The classical definition of entropy according to Shannon as defined above was postulated for only discrete RV

Shannon tried to extend the concept of entropy to continuous RV is called a differential entropy, which has some noticeably different properties from classical entropy (thus , it is not theoretically the best estimate of uncertainty for continuous RV . In fact , it can even be negative, and is not invariant to transformations). [See here for more details](https://en.wikipedia.org/wiki/Differential_entropy)

This has been found to be 

First the definition

Given a continuous RV X

the differential entropy h(X) = E(-ln(f(x))) = -$\int_{X}f(x)ln(f(x))dx$

An example where differential entropy can be negative

Assume X ~ U(0,0.5) =>

f(x) = 2

Therefore, h(X) =  -$\int_{0,2}*2*ln(2)dx$

= -0.5*ln(2)*2 which is negative

## Conditional entropy

Conditional entropy of RV Y|X  (represented as H(Y|X)) is the amount of information (think of it as bits) needed to describe Y given another RV X

We know that H(Y) = E(I(Y)) =  $\sum_{i}p(Ei)log(\frac{1}{p(E(i))})$ over all Events Ei in Y

which can be equivalently written as $\sum_{y}p(Y=y)log(\frac{1}{p(Y=y)})$
over all outcomes y of RV Y
in a discete case


Assume that RV X takes a specific value x

Then, we can say as an extension that 
H(Y|X=x) = $\sum_{y}p(Y=y|X=x)log(\frac{1}{p(Y=y|X=x)})$

By definition, conditional entropy H(Y|X) is defined as weightedsum of H(Y|X=x) over all values of X. Thus, taking a weighted averaging over all possible values of X,
we can define

H(Y|X) = $\sum_{x}p(X=x)H(Y|X=x)$ 
 = $\sum_{x}p(X=x) (\sum_{y}p(Y=y|X=x)log(\frac{1}{p(Y=y|X=x)}))$ 
  = $\sum_{x}\sum_{y}p(X=x,Y=y)log(\frac{1}{p(Y=y|X=x)}))$ 
  
  = $\sum_{x,y}p(X=x,Y=y) log(\frac{p(X=x)}{p(X=x, Y=y)})) $


## Properties of conditional entropy

### Property 1 - If X and Y are independent 

If X and Y are independent RV, intuitively, H(Y|X) = H(Y)

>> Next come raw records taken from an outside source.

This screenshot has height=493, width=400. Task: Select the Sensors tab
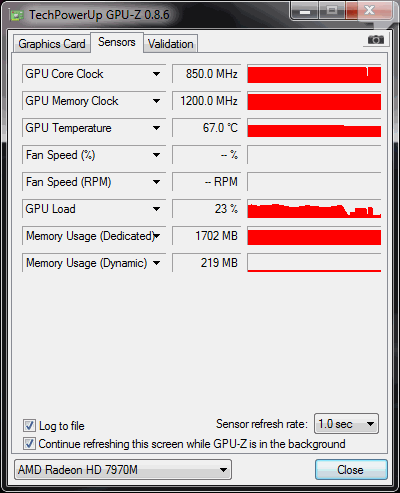pos(117,42)
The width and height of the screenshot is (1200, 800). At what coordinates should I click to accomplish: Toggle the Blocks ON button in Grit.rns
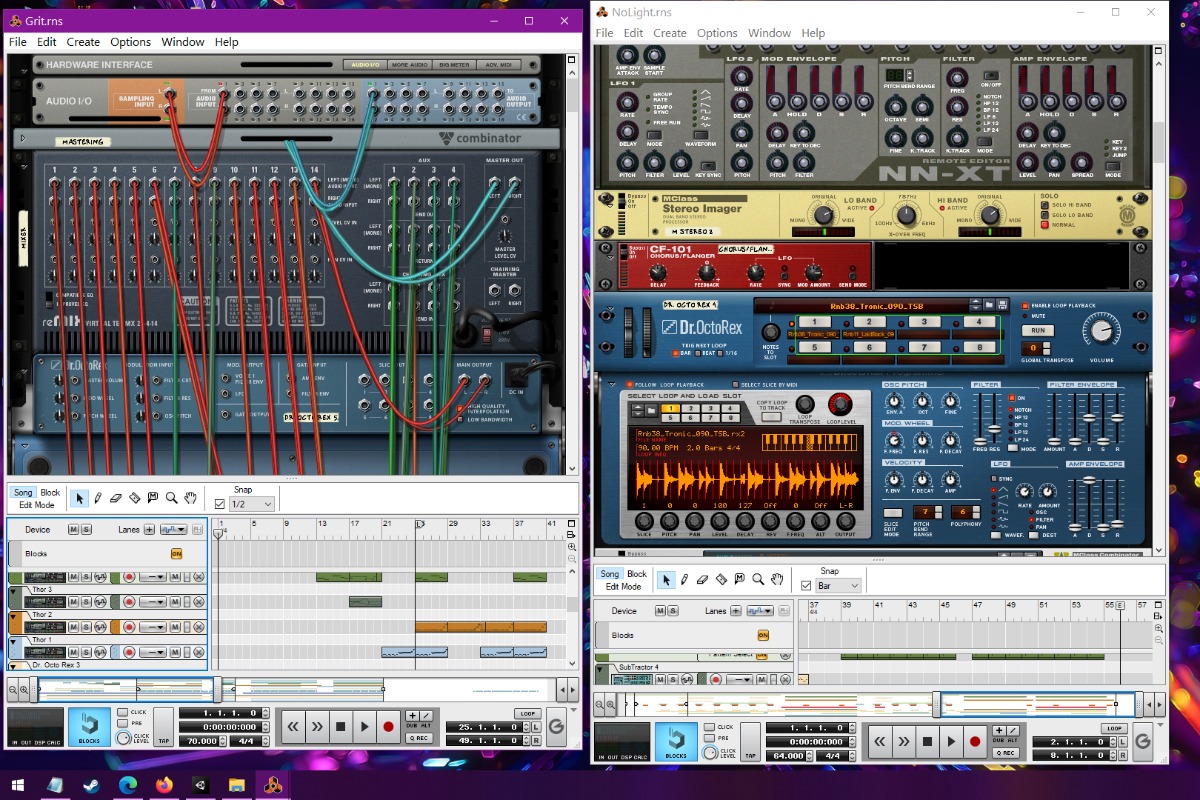(176, 553)
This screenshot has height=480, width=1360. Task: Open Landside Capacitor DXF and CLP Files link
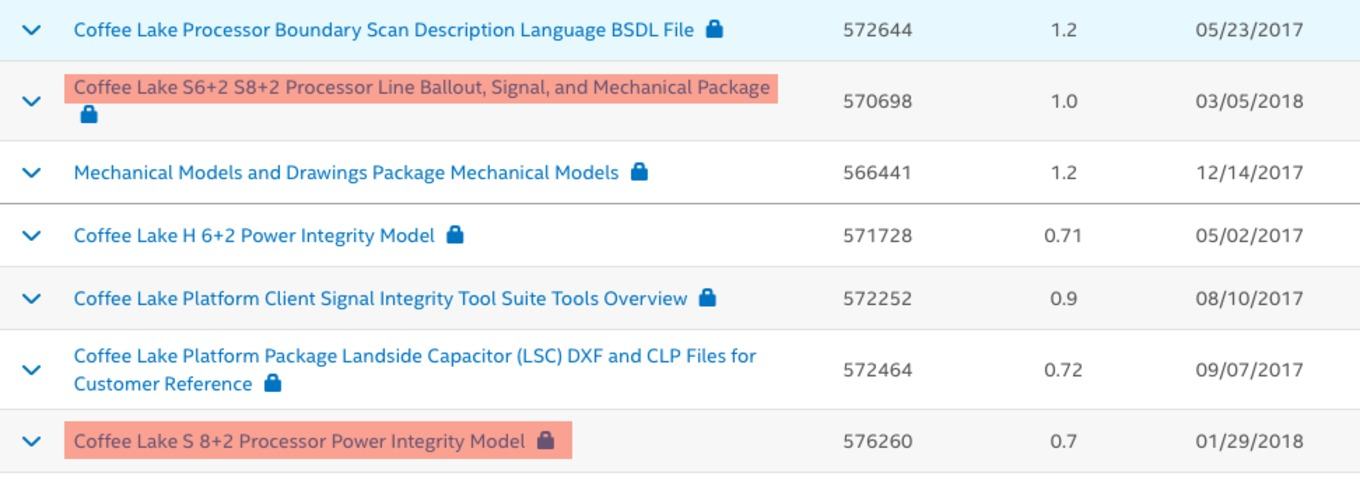tap(415, 369)
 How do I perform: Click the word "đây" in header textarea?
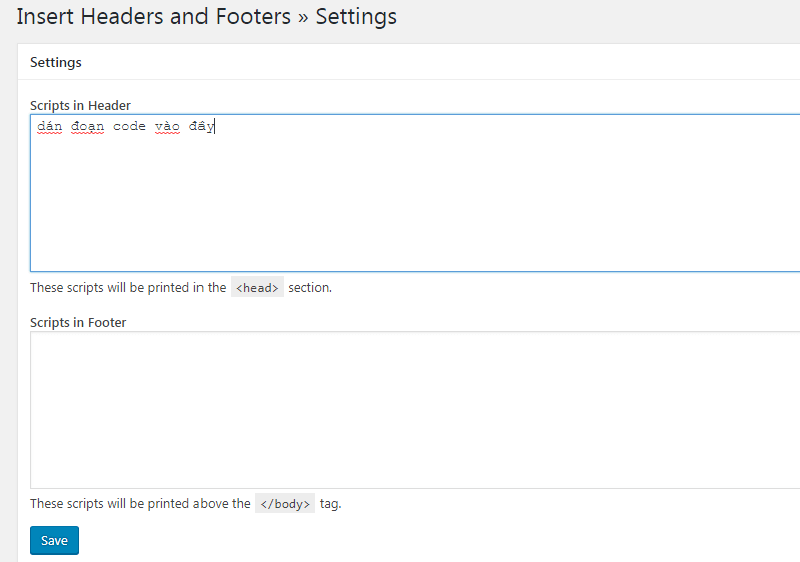(x=201, y=127)
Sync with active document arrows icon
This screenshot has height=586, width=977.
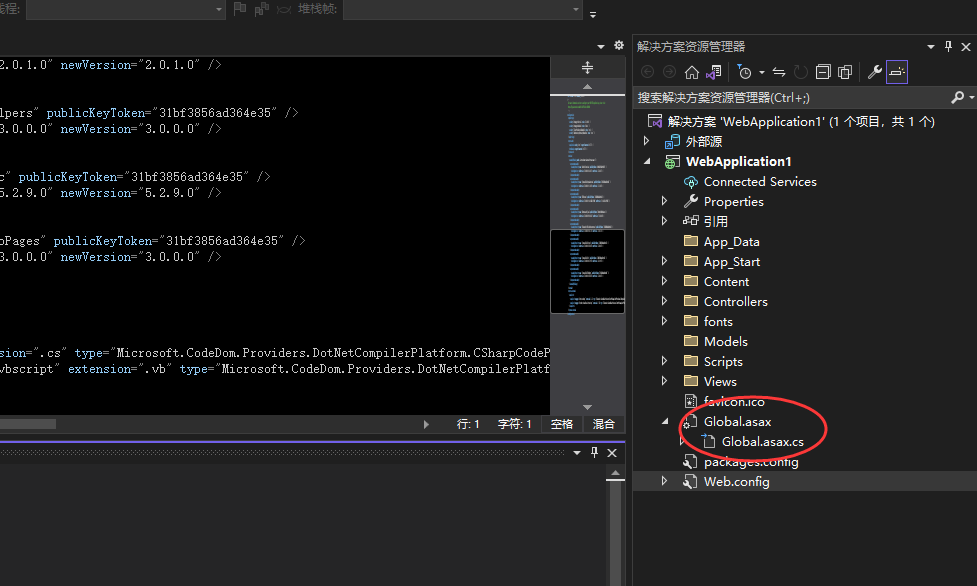[779, 72]
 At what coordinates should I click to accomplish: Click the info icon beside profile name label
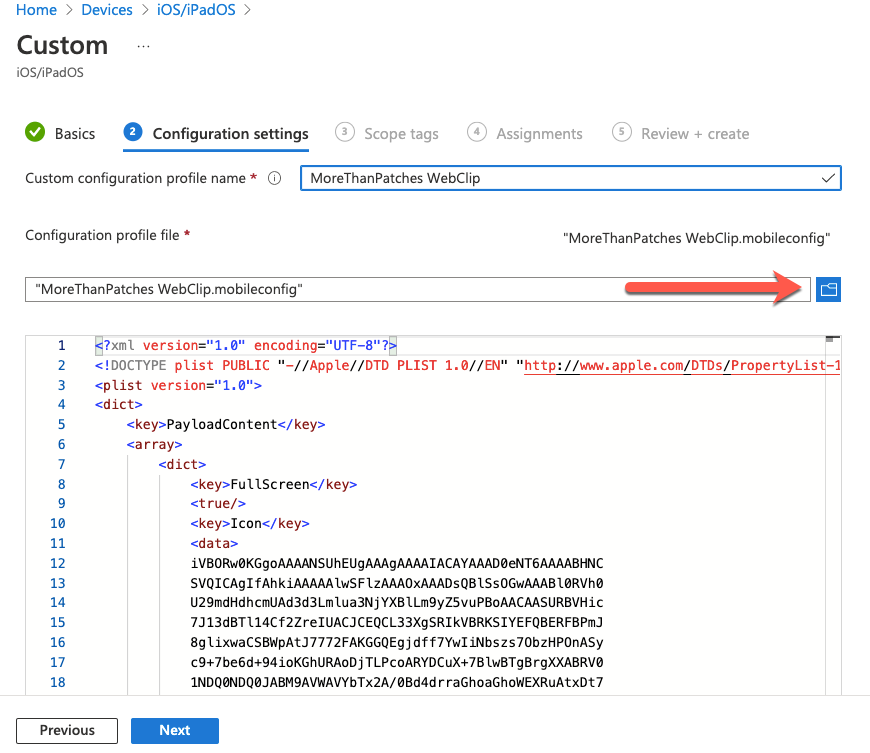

This can also be seen from the equation above. If X and Y are independent,
p(X=x, Y=y) = p(X)p(Y)

H(Y|X) = $\sum_{x,y}p(X=x)*p(Y=y) log(\frac{p(X=x)}{p(X=x)*p( Y=y)})) $

= $\sum_{x,y}p(X=x)*p(Y=y)log(\frac{1}{p(Y=y)})$

= $\sum_{y}p(Y=y)log(\frac{1}{p(Y=y)})$ = H(Y)


This also implies that H(X,Y) = H(X) + H(Y)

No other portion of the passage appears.